How could The Wall Street Journal’s editorial board have let this pass? Clearly, sports writer Tom Perrotta didn’t get approval from the proper channels before accidentally writing this not-at-all-negative article about tennis champion Novak Djokovic. Yeah, he’s a star, but he’s a…sssssssssssSerb! And the WSJ really, really, really, really, really, really, really, doesn’t like those.

The editorial page needs to rein the sports section in, obviously. Djokovic isn’t exactly quiet about wanting to keep Serbia whole, so let’s brace ourselves for an annoyed-sounding editorial to make up for this sports desk transgression — asking: If this Serbianationalist ™ is in such great physical shape, shouldn’t his organs be available on the market by now from Our Friends the Albanians?
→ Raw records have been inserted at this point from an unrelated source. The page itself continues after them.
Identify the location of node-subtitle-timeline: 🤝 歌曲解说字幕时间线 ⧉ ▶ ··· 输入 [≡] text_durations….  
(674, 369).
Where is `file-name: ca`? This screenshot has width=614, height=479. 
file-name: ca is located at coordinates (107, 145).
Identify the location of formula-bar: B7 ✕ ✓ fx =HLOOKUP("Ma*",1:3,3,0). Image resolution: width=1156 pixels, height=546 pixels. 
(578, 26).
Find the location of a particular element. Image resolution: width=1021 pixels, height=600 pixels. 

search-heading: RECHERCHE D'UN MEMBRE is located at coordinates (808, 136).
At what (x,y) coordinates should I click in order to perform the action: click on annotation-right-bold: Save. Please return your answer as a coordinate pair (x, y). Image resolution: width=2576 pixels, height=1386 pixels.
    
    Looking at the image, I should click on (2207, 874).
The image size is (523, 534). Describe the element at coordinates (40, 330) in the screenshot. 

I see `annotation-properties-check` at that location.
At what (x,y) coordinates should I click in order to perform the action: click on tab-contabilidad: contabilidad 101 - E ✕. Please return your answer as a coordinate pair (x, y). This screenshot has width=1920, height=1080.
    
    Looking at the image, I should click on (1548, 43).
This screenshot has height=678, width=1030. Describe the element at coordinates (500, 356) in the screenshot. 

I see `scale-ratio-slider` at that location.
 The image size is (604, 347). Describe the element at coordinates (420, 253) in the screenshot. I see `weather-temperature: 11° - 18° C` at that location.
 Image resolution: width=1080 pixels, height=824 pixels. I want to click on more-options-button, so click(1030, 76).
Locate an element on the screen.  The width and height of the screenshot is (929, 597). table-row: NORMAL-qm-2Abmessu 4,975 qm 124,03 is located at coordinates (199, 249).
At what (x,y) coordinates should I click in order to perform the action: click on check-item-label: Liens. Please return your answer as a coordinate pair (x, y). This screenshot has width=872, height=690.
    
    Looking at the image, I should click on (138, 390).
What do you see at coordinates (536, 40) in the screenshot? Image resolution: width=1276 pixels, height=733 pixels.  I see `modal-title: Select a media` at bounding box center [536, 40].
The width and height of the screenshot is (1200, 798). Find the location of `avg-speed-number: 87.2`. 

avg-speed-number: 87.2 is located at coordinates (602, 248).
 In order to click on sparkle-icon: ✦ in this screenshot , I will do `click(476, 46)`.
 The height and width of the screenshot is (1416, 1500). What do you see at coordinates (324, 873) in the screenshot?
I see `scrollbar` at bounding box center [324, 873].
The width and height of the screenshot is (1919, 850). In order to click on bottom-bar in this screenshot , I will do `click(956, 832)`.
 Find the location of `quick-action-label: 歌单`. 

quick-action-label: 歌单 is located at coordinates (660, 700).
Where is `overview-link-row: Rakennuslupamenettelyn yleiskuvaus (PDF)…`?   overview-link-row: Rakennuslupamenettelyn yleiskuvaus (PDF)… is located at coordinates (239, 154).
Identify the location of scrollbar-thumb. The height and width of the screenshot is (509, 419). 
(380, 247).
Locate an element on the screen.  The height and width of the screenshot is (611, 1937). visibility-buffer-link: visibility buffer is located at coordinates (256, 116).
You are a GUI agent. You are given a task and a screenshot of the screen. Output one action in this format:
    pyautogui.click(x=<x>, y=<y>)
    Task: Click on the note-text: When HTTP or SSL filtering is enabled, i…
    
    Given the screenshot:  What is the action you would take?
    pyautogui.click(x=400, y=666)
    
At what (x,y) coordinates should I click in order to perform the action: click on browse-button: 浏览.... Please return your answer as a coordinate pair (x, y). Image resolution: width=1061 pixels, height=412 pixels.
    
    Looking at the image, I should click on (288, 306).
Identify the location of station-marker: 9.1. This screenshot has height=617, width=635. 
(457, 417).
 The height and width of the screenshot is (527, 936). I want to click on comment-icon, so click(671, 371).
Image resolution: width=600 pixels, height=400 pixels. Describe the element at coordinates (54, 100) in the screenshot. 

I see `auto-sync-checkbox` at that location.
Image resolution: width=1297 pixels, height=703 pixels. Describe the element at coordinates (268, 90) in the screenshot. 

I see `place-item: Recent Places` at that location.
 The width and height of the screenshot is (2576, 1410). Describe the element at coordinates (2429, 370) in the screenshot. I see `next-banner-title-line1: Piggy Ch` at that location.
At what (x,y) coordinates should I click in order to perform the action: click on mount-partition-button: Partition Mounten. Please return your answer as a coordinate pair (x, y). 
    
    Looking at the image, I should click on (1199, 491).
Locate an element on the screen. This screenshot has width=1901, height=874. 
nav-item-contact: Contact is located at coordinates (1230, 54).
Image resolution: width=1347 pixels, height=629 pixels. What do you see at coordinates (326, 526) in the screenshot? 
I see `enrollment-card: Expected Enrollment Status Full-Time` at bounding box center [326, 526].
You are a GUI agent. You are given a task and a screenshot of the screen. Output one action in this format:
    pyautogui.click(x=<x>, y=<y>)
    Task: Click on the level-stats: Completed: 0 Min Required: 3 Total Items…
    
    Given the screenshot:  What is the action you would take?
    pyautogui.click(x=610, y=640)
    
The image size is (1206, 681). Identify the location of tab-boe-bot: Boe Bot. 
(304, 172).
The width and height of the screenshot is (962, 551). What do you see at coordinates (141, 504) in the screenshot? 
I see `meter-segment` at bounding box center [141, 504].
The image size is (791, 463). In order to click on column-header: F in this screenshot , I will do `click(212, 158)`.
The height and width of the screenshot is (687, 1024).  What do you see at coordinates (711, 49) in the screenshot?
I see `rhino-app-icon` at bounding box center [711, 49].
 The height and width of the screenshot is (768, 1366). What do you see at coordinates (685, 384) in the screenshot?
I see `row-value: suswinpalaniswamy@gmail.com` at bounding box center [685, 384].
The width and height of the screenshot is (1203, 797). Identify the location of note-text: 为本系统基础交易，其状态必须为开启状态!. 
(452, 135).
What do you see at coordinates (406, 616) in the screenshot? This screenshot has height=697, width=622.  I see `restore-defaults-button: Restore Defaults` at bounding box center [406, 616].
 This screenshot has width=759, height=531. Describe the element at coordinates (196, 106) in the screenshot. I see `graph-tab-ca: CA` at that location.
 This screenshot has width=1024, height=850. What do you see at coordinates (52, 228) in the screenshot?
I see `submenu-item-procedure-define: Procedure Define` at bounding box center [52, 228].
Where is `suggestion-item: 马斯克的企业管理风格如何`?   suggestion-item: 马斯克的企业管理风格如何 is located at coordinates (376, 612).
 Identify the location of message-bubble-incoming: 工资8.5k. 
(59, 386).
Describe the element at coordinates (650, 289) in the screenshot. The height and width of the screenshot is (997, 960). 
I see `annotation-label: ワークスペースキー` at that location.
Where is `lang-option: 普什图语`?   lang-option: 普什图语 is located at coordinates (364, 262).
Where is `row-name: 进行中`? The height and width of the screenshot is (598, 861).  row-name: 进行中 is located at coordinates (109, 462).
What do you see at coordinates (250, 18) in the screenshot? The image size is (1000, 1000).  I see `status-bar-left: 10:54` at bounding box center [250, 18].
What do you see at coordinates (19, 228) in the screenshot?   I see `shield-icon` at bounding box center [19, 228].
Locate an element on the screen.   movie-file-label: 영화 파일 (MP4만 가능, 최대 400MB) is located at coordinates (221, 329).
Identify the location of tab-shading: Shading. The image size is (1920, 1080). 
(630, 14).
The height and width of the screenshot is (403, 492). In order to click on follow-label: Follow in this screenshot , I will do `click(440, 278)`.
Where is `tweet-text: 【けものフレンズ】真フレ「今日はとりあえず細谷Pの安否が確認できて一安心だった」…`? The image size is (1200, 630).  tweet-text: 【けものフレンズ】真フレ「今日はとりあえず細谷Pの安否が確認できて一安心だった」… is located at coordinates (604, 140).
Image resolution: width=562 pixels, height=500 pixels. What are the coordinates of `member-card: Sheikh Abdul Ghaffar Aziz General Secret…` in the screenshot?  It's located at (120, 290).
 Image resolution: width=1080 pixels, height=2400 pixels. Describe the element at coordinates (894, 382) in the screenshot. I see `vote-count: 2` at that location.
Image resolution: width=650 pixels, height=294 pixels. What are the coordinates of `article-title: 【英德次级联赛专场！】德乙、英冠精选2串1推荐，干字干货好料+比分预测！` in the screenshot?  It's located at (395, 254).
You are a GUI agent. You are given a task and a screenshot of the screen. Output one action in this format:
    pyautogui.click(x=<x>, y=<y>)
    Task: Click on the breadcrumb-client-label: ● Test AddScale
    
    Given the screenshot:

The only snipe that Perrotta couldn’t resist including was “…the image of teens dodging bombs while practicing backhands is exaggerated…”

Easy to say for someone who wasn’t dealing with this:

Dervisevic remembers the difficulties in keeping the centre open. “When the bombing began we shut down for three days, but after that we decided that we should continue as normal,” he says. “We were open every day. One day a power station just 400 metres from here was hit by a bomb. All the windows here were blown out. It was a horrifying experience, but we carried on. We wanted to keep things as normal as possible for the children. I think the experience gave us all strength.”

Ivanovic was one of those who tried to keep her training routine going as bombs exploded around the city. “I would say those were the toughest times,” she recalled. “It was very hard. It went on for three months. It was very hard to practise, and we couldn’t at the start of the bombing. Later on we got used to it. We would practise at seven in the morning and try to live as normal lives as possible.”